Un ambiente carino, nulla da dire. La tappezzeria era nuova, il pavimento era tirato a lucido e si vedeva perfettamente che quel posto puzzava ancora di pulito. Ancora nessuno si era preso la briga di vomitare nei suoi angoli remoti, regalando al locale quel bell'odore di stantio e acidume tipico del vomito.

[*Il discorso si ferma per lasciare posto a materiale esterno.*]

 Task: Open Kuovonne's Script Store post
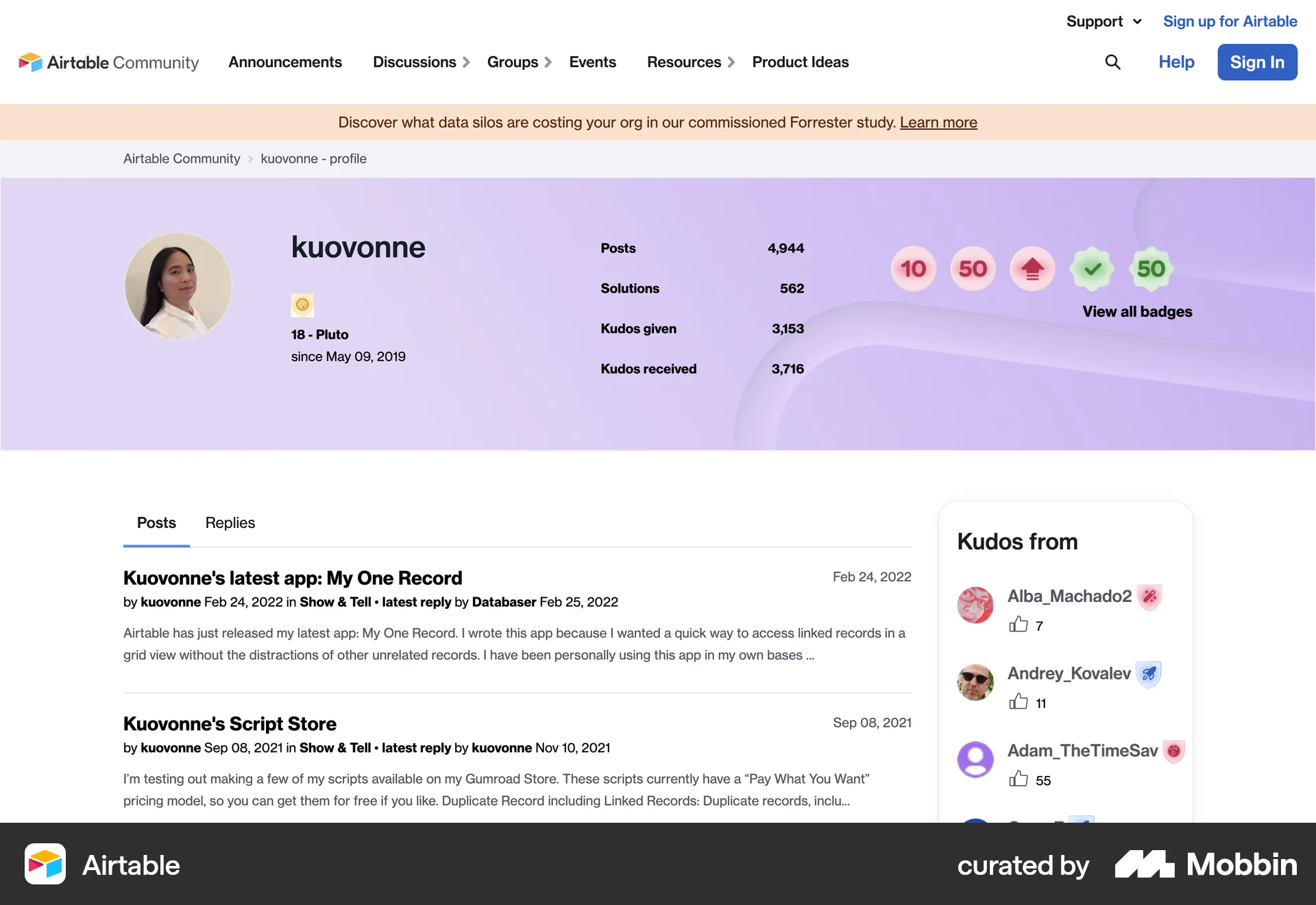click(x=229, y=723)
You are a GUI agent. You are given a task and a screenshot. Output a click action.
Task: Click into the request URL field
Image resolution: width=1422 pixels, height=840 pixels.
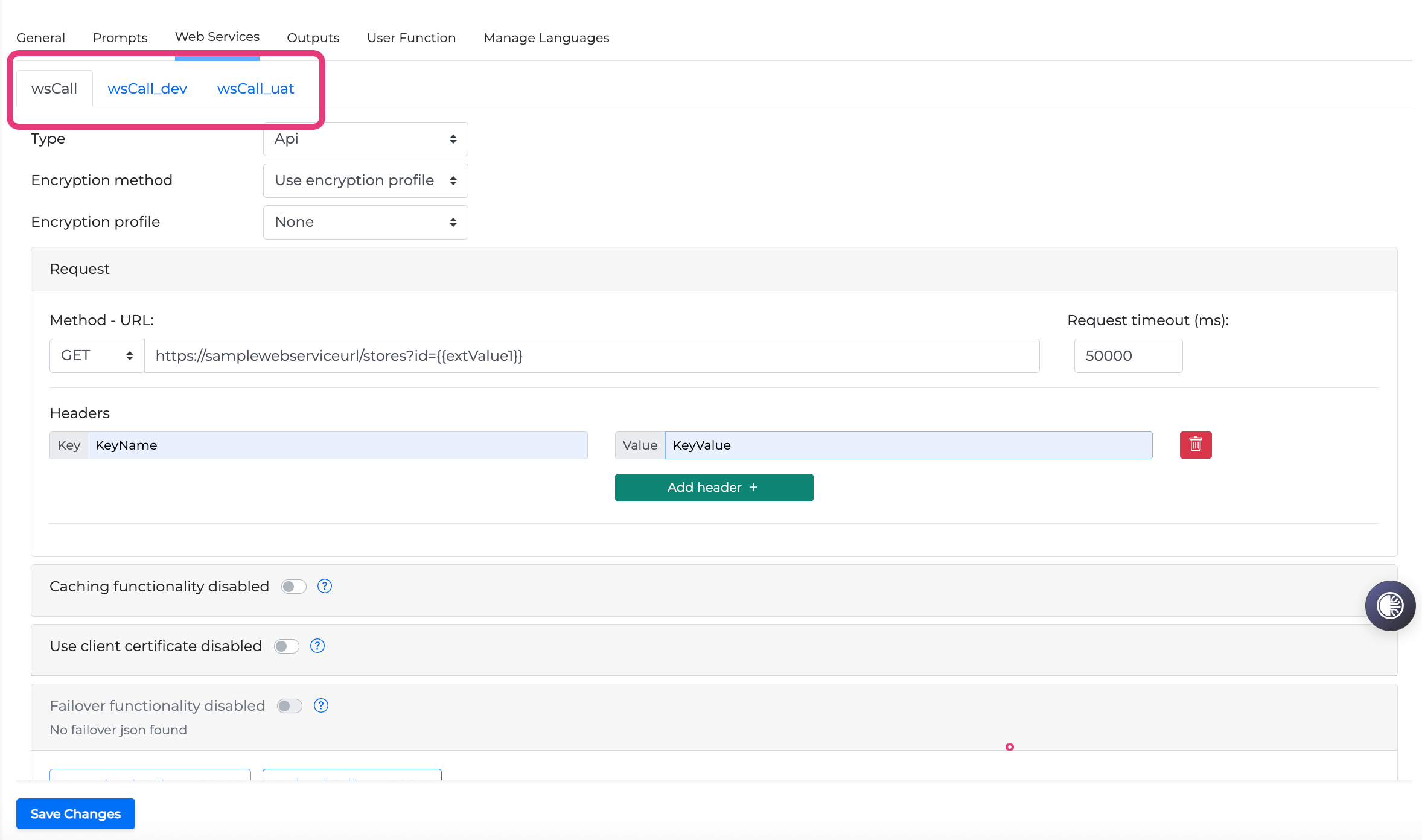[x=591, y=355]
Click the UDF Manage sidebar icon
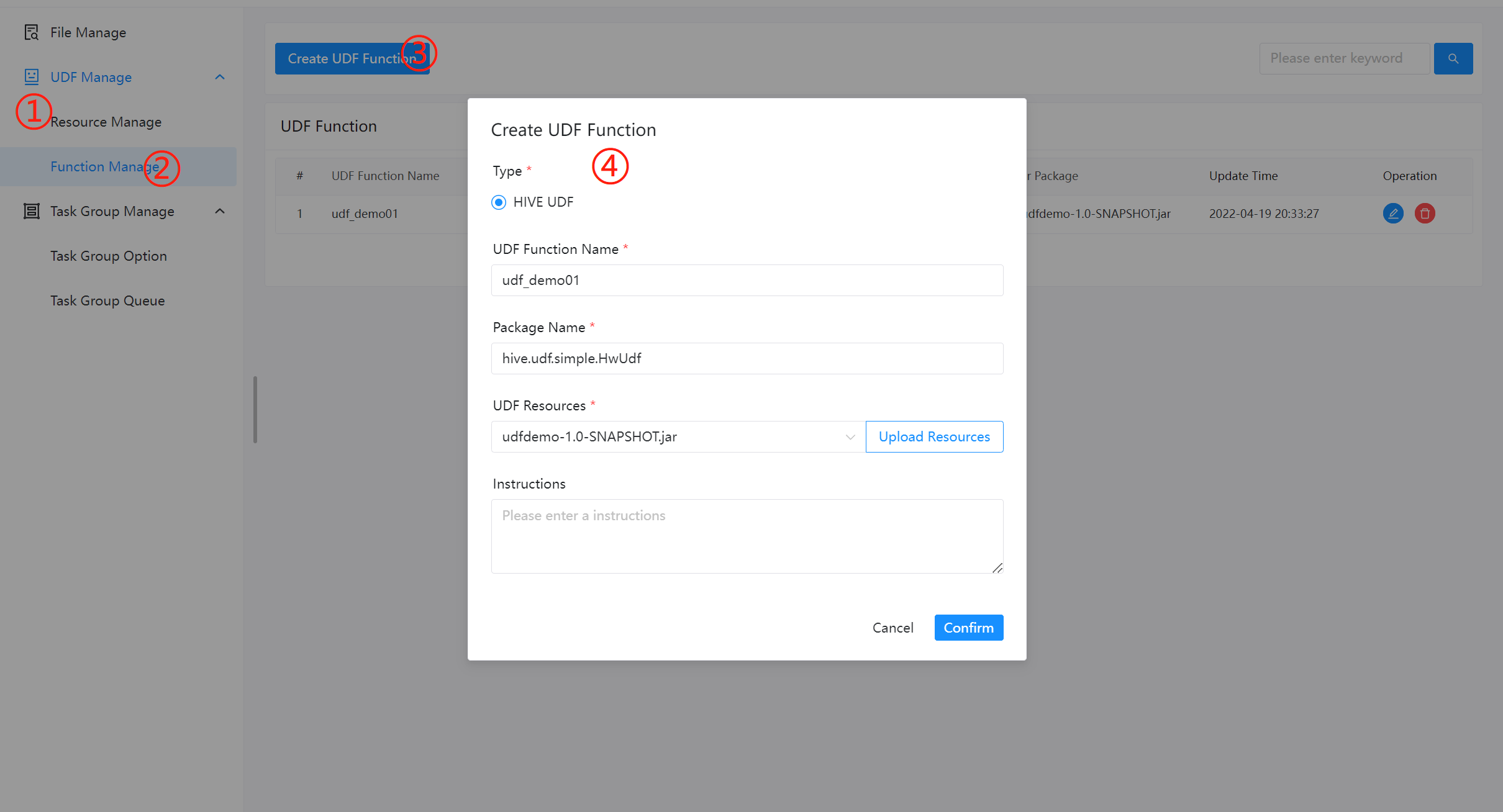 (31, 77)
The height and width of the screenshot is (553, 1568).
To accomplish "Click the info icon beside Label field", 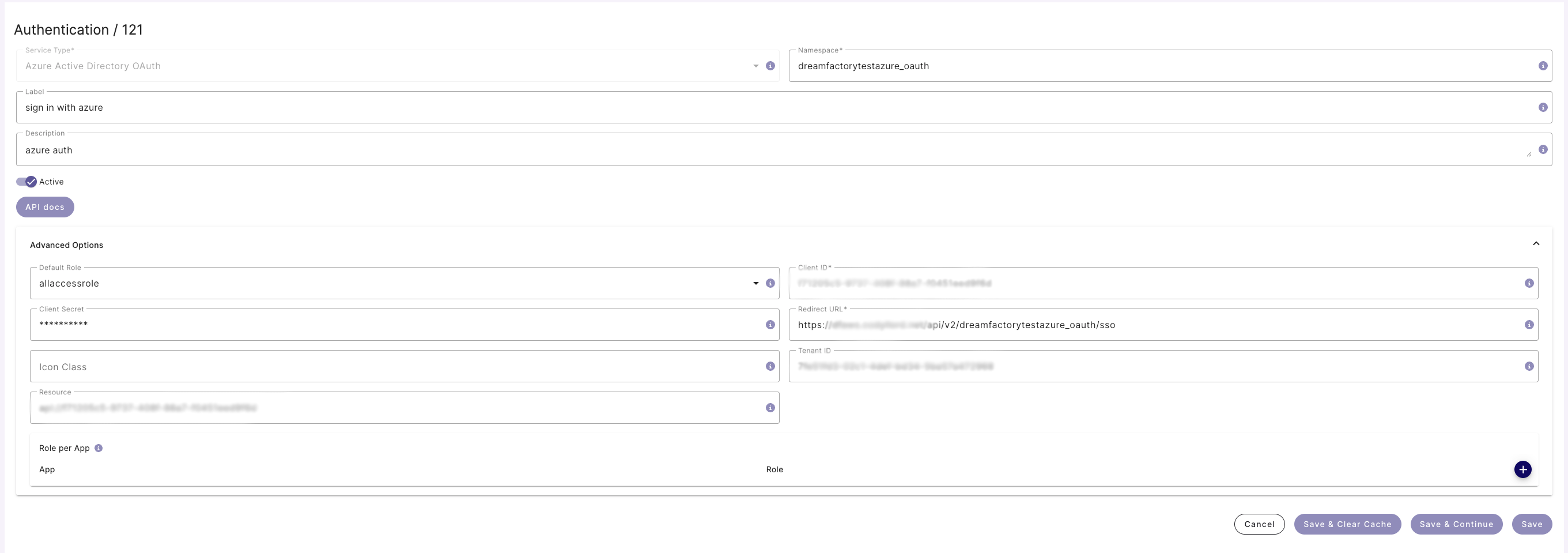I will click(x=1544, y=107).
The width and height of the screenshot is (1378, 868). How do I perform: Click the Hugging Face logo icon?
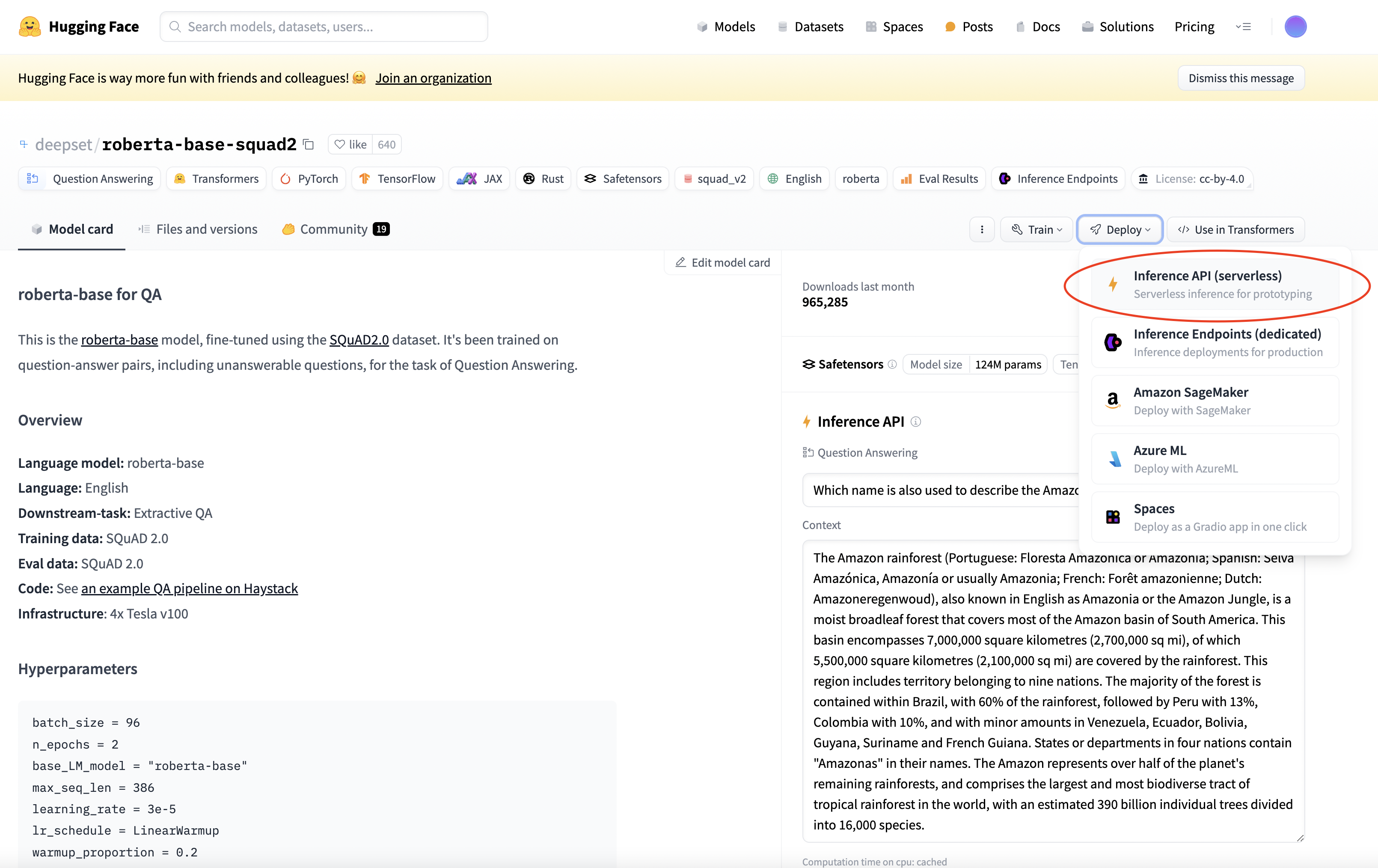(30, 26)
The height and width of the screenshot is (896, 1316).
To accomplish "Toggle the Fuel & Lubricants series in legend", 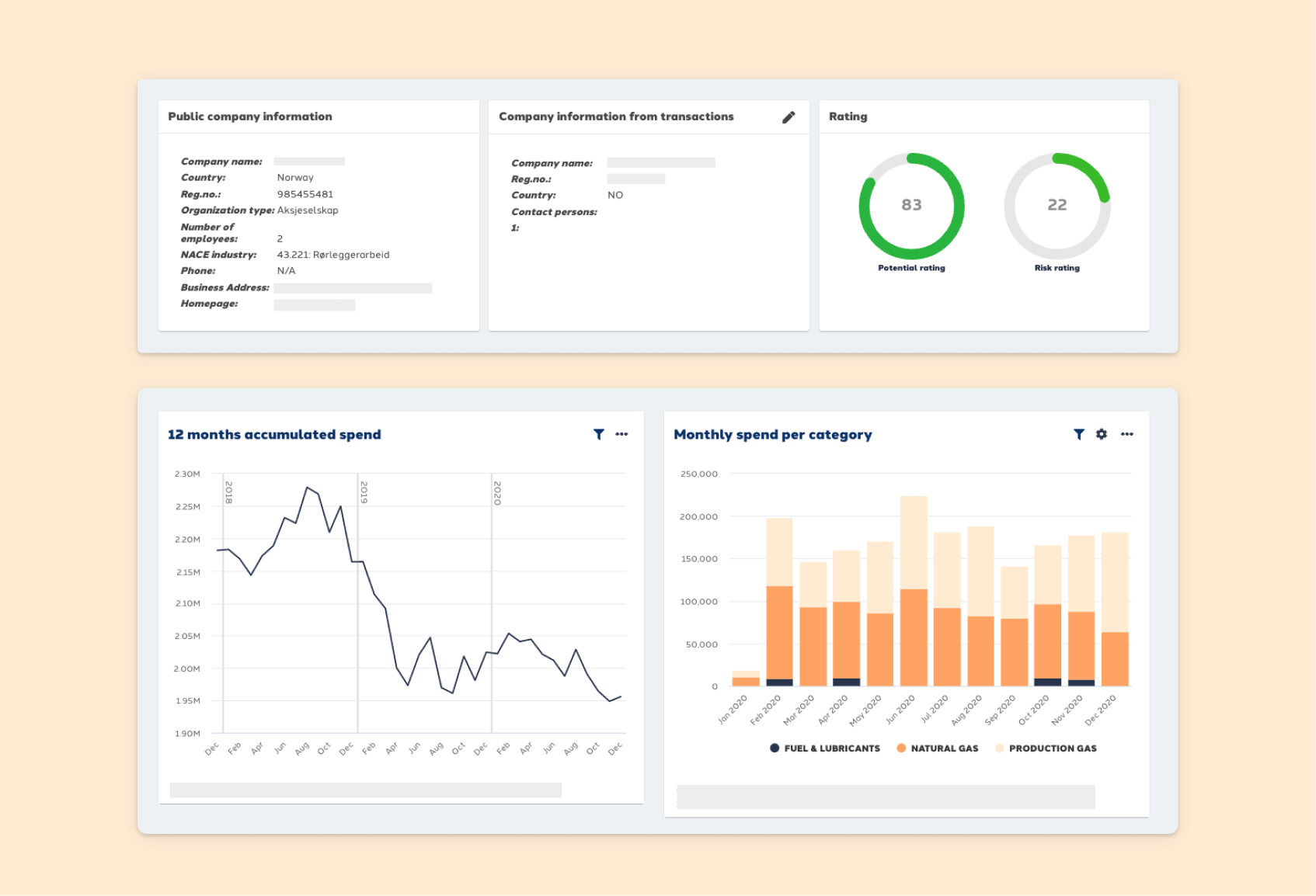I will 825,748.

Senza dire nulla il pasura seguì gli amici che andarono dritti al bancone. Duba ordinò tre birre; solo tre perché Damian non beveva mai e se lo faceva prendeva dell'insulsa acqua liscia, nemmeno frizzante, perché a quanto pare aveva lo stomaco delicato.

Non appena il barista appoggiò le tre bottiglie, Amos afferrò la propria tracannandone il contenuto. Quella sera si sarebbe sfondato, se lo sentiva.

Voleva bere così tanto da costringere i suoi a trascinarlo a casa privo di sensi.

Beh, era un ottimo programma per la serata.

La musica che il dj passava nelle casse era qualcosa di osceno. Ai ragazzi piaceva il rock duro, non certo quello schifo di roba elettronica. Duba storse il naso quando l'ennesima canzone si sostituì alla precedente. «Sì, okay... bel posticino, ma la musica è una merda.»

Logan annuì, guardandosi attorno e intercettando alcune femmine in gruppo. «Sai, credo che sia un posto per fighetti.»

«Strano che ti abbiano fatto entrare allora.» lo rimbeccò la tigre.

Quella sera Amos non era di molte parole. Non lo era mai a dire il vero ma quella sera in particolare sembrava chiuso in un mondo tutto suo. Si guardava attorno curioso, beveva a grossi sorsi la propria birra ma non partecipava attivamente alla discussione.

«Sei proprio un gran figlio di buona donna D.» lo apostrofò Logan, allungandosi verso il mannaro per assestargli una pacca. I due risero.

Nel frattempo Damian scambiava messaggi concitati con Vaianna, cose da far cariare i denti. Quando le stava lontano, ne sentiva la mancanza e quando le era vicino, i due sembravano perdersi l'uno negli occhi dell'altra. Era un rapporto bellissimo il loro; un rapporto che Amos segretamente aveva sperato di instaurare con Marlene. E invece quest'ultima si era data alla fuga e con ogni probabilità non sarebbe mai riuscito a recuperare il rapporto.

Ripensare a lei gli fece stringere lo stomaco come se fosse a digiuno da settimane, serrò la presa sulla bottiglia di birra e bevve una grossa sorsata.

«E quindi? Che ne pensi di questo posto?» domandò Duba, dandogli una gomitata.

Amos fece spallucce. «Fa schifo.»

«Assolutamente schifo.» concordò l'amico, ridendo.

«A me non dispiace.» s'intromise Logan.

«Tu non capisci un cazzo, quindi era naturale che ti piacesse.» lo azzittì Duba.

I due si scambiarono qualche dispetto e un paio di cazzotti; quel genere di cazzotti che tra loro si trasformavano quasi in carezze ma che se per sbaglio beccavano un umano... lo lasciavano steso in terra.

A volte i mannari non si rendevano conto dell'estrema forza che avevano.

«Ma qui non c'è nemmeno un privè?» domandò Amos, continuando a scandagliare il locale con estrema attenzione. Non aveva visto nessuna zona appartata e più intima dove rifugiarsi. Un locale senza privè era come una festa senza birra.